Levonorgestrel intrauterine system associated amenorrhea: a systematic review and metaanalysis

Affiliations
Meta-Analysis

Levonorgestrel intrauterine system associated amenorrhea: a systematic review and metaanalysis

Jill E Sergison et al. Am J Obstet Gynecol. 2019 May.

Abstract

Objective data: Amenorrhea is a polarizing noncontraceptive effect of the levonorgestrel intrauterine system. Composite amenorrhea prevalence estimates that summarize all clinical data for the first-year after insertion currently are not available. The purpose of this study was to investigate the validity of existing prevalence estimates by the systematic calculation of amenorrhea measures for a general population of levonorgestrel intrauterine system users and to provide 90-day interval point estimates for the first year of use.

Study: We identified clinical trials, randomized controlled trials, and randomized comparative trials that were published in English between January 1970 and September 2017 through electronic searches of 12 biomedical and scientific literature databases that included MEDLINE and ClinicalTrials.gov.

Study appraisal and synthesis methods: We considered studies that clearly defined amenorrhea per World Health Organization standards (the complete cessation of bleeding for at least 90 days), collected data from written daily bleeding diaries (the gold standard data collection technique on menstrual bleeding changes), and evaluated levonorgestrel intrauterine system devices that released 20 μg of levonorgestrel per day. We assessed study quality using guidelines established by the US Preventive Services Task Force and Cochrane handbook for systematic reviews of interventions. Two reviewers independently conducted all review stages; disagreements were resolved by a third reviewer. Where possible, data were pooled with the use of a random-effects model.
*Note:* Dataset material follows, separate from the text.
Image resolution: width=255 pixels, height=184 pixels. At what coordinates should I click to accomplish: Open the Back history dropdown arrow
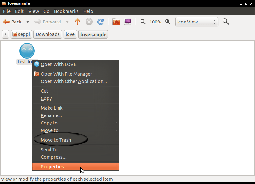coord(28,22)
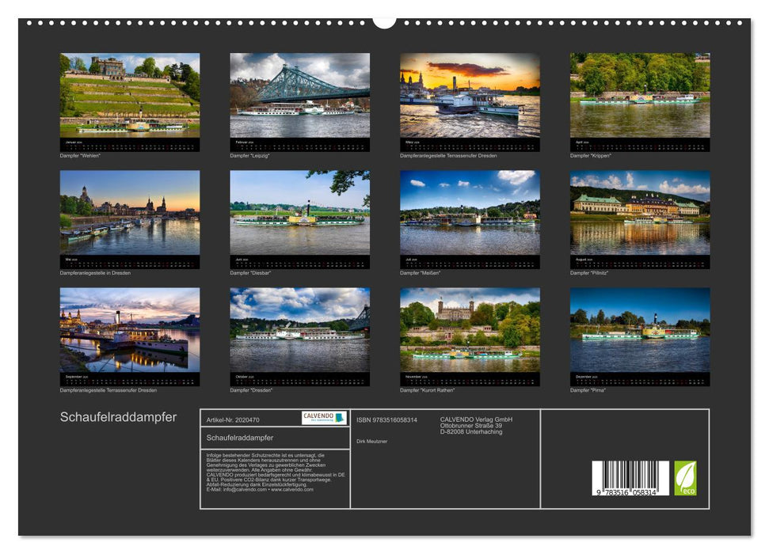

Results: Of 2938 potentially relevant studies, we included 9 in our meta-analysis. We calculated amenorrhea prevalence, which was weighted for inter- and intrastudy variance, for 4 90-day intervals and months 0-12. Our results demonstrated few levonorgestrel intrauterine system users (0.2%; 95% confidence interval, 0.0-0.4) experienced amenorrhea during the first 90 days after insertion; however, prevalence increased to 8.1% (95% confidence interval, 6.6-9.7) on days 91-180. Finally, 18.2% (95% confidence interval, 14.9-21.5) of users experienced amenorrhea for at least 1 90-day interval during the first year. Although interstudy heterogeneity limited reliability of days 181-271 and 272-365 measures, prevalence increased from 13.6% (95% confidence interval, 9.3-18.0) to 20.3% (95% confidence interval, 13.5-27.0), respectively.

Conclusion: Approximately 20% of levonorgestrel intrauterine system users experience amenorrhea during at least 1 90-day interval by the first year after insertion. This composite estimate is consistent with the product labeling and demonstrates that most users do not experience amenorrhea during the first year. These results provide accurate summary measures to facilitate counselling and informed method selection.

Keywords: amenorrhea; levonorgestrel intrauterine system.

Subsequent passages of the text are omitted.